● **EXERCISE PROMPT**
Reproduce the lines of the records below verbatim, from the line with "Mark 鈴木 一郎 as 欠席" to the line with "pyautogui.click(x=1439, y=174)", including both of those lines.
**** DATA SUPPLIED
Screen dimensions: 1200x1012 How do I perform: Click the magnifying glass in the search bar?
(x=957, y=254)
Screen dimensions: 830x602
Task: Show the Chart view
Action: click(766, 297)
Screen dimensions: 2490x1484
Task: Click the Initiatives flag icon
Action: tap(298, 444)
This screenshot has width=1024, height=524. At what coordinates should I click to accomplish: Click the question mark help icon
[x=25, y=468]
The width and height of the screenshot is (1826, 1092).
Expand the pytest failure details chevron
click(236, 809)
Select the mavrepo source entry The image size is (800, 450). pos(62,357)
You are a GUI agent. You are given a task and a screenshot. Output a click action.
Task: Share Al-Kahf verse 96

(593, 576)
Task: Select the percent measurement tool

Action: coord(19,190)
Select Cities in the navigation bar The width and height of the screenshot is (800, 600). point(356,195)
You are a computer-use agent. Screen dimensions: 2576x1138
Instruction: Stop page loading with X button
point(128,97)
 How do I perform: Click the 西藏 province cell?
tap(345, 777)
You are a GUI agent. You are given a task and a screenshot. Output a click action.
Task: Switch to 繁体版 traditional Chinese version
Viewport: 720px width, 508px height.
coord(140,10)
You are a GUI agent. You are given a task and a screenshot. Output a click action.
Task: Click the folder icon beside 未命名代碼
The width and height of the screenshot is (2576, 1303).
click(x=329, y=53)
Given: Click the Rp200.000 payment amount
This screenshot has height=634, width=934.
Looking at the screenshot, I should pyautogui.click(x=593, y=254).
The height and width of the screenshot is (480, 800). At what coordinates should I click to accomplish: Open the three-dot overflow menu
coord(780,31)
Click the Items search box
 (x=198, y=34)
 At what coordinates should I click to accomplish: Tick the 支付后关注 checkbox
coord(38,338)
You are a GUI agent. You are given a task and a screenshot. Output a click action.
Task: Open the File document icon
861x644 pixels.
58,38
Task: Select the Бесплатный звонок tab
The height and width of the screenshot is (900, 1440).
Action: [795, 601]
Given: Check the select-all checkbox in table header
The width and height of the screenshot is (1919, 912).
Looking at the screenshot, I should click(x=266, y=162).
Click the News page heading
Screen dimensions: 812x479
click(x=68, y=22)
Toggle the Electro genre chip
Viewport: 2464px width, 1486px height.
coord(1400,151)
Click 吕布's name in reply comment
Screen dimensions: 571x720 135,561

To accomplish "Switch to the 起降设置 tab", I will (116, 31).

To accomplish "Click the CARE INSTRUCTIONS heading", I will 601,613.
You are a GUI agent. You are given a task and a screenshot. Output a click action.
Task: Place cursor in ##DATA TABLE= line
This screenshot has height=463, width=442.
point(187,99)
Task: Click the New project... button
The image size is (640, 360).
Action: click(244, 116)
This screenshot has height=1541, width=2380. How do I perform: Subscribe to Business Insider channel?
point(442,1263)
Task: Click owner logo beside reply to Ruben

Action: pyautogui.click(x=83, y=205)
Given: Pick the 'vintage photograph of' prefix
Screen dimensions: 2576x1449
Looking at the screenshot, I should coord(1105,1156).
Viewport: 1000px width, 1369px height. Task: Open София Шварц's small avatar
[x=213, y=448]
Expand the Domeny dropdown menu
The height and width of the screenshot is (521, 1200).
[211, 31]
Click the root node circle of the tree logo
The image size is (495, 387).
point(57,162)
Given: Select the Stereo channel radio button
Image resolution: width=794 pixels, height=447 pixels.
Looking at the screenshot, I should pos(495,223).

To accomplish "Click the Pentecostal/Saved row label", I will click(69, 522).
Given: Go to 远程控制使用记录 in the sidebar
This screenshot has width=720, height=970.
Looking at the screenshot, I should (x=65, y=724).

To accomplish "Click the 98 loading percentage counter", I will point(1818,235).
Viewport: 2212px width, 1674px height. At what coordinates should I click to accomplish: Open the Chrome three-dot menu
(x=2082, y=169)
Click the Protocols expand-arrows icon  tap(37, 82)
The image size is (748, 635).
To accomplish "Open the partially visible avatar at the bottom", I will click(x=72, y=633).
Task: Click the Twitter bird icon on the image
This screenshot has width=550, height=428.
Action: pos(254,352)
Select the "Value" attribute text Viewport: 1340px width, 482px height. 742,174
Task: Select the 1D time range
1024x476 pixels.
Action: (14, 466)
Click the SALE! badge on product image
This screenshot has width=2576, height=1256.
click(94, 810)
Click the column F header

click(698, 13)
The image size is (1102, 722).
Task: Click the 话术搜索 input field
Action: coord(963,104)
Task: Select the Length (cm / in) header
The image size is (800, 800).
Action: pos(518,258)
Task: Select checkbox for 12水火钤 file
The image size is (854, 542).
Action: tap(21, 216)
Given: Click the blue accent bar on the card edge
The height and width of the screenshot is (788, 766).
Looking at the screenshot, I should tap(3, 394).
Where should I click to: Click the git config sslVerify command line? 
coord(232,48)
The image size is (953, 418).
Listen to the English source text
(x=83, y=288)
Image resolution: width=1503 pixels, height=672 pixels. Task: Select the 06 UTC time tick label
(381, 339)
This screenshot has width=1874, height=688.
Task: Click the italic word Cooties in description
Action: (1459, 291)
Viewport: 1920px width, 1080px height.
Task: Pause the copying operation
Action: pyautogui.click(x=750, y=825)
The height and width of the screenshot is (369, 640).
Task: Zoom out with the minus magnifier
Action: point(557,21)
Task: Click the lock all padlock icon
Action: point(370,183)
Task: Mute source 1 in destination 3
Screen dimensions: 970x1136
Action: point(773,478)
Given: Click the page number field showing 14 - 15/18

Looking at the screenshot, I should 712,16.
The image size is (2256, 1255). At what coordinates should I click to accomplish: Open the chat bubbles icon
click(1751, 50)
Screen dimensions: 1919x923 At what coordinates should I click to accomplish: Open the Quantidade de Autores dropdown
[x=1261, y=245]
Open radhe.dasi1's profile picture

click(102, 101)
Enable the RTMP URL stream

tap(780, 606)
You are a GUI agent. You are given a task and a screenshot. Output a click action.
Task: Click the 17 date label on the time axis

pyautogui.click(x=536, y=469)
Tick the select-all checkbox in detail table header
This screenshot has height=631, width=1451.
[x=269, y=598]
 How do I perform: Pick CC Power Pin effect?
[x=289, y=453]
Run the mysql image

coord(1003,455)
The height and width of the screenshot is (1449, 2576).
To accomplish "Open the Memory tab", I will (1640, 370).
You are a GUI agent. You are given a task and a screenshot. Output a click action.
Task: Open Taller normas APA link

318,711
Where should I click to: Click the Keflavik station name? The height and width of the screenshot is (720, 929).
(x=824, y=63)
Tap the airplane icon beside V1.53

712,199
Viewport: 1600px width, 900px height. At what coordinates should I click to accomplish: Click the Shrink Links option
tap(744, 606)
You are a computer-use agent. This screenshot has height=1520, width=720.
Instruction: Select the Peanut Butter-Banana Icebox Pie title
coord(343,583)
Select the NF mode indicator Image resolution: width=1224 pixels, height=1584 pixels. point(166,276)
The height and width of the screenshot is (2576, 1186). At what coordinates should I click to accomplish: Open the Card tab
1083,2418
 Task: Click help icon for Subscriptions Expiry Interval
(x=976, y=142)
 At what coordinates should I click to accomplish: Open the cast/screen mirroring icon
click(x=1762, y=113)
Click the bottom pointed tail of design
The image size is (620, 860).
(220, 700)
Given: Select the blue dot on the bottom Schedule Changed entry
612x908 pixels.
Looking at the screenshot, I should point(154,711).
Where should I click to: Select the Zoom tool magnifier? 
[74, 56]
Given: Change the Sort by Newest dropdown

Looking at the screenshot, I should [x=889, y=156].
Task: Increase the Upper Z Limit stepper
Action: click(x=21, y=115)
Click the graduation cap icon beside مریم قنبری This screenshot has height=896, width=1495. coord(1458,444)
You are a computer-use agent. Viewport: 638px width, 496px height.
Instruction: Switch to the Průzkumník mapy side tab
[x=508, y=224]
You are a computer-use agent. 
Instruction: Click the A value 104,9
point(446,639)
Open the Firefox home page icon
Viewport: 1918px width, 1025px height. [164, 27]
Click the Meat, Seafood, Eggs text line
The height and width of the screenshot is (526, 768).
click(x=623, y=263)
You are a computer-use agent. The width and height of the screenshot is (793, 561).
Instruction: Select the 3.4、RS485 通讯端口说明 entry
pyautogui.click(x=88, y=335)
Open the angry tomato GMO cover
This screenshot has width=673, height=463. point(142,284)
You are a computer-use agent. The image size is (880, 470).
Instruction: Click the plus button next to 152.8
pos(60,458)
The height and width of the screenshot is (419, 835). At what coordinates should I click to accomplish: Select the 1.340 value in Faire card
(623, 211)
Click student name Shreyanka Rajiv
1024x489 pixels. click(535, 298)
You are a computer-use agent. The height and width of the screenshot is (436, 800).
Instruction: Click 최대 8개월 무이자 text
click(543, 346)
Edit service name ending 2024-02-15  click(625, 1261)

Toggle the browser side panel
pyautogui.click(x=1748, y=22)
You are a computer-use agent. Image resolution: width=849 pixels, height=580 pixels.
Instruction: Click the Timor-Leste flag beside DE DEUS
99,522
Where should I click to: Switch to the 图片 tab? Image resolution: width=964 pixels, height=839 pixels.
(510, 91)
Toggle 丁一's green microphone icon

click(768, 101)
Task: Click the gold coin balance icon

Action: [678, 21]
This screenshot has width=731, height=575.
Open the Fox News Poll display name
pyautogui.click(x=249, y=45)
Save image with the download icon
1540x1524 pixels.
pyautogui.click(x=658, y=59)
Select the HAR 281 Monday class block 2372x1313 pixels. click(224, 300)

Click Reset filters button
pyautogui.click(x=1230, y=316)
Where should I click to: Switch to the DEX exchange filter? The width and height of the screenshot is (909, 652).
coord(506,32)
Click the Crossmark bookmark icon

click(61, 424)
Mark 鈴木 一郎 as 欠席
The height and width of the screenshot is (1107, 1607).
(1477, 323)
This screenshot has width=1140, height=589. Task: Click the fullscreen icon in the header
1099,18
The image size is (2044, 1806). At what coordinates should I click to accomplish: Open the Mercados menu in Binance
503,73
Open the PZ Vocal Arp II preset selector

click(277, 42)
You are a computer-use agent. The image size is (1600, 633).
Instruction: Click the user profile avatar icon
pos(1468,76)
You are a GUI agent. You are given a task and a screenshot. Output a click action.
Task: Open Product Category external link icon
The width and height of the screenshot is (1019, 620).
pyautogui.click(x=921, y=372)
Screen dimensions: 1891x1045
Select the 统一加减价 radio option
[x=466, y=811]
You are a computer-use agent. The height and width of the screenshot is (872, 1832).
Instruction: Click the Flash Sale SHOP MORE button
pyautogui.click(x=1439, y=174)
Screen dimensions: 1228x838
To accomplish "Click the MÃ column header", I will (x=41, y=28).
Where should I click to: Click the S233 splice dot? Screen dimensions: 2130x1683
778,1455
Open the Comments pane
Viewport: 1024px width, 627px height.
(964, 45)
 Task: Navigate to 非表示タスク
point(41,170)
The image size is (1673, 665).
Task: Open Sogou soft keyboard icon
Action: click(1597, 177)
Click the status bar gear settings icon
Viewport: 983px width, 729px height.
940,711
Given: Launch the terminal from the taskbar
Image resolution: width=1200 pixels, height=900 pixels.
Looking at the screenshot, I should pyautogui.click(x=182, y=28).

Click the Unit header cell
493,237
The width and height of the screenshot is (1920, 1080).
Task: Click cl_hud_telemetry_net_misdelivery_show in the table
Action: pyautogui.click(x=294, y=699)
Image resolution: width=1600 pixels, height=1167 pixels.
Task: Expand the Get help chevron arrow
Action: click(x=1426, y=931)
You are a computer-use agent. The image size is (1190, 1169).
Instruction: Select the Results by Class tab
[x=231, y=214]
********
● **FULL SOLUTION**
Mark 鈴木 一郎 as 欠席
The height and width of the screenshot is (1107, 1607).
(1477, 323)
This screenshot has width=1140, height=589. Task: Click the fullscreen icon in the header
1099,18
The image size is (2044, 1806). At what coordinates should I click to accomplish: Open the Mercados menu in Binance
503,73
Open the PZ Vocal Arp II preset selector

click(277, 42)
You are a computer-use agent. The image size is (1600, 633).
Instruction: Click the user profile avatar icon
pos(1468,76)
You are a GUI agent. You are given a task and a screenshot. Output a click action.
Task: Open Product Category external link icon
The width and height of the screenshot is (1019, 620).
pyautogui.click(x=921, y=372)
Screen dimensions: 1891x1045
Select the 统一加减价 radio option
[x=466, y=811]
You are a computer-use agent. The height and width of the screenshot is (872, 1832).
Instruction: Click the Flash Sale SHOP MORE button
pyautogui.click(x=1439, y=174)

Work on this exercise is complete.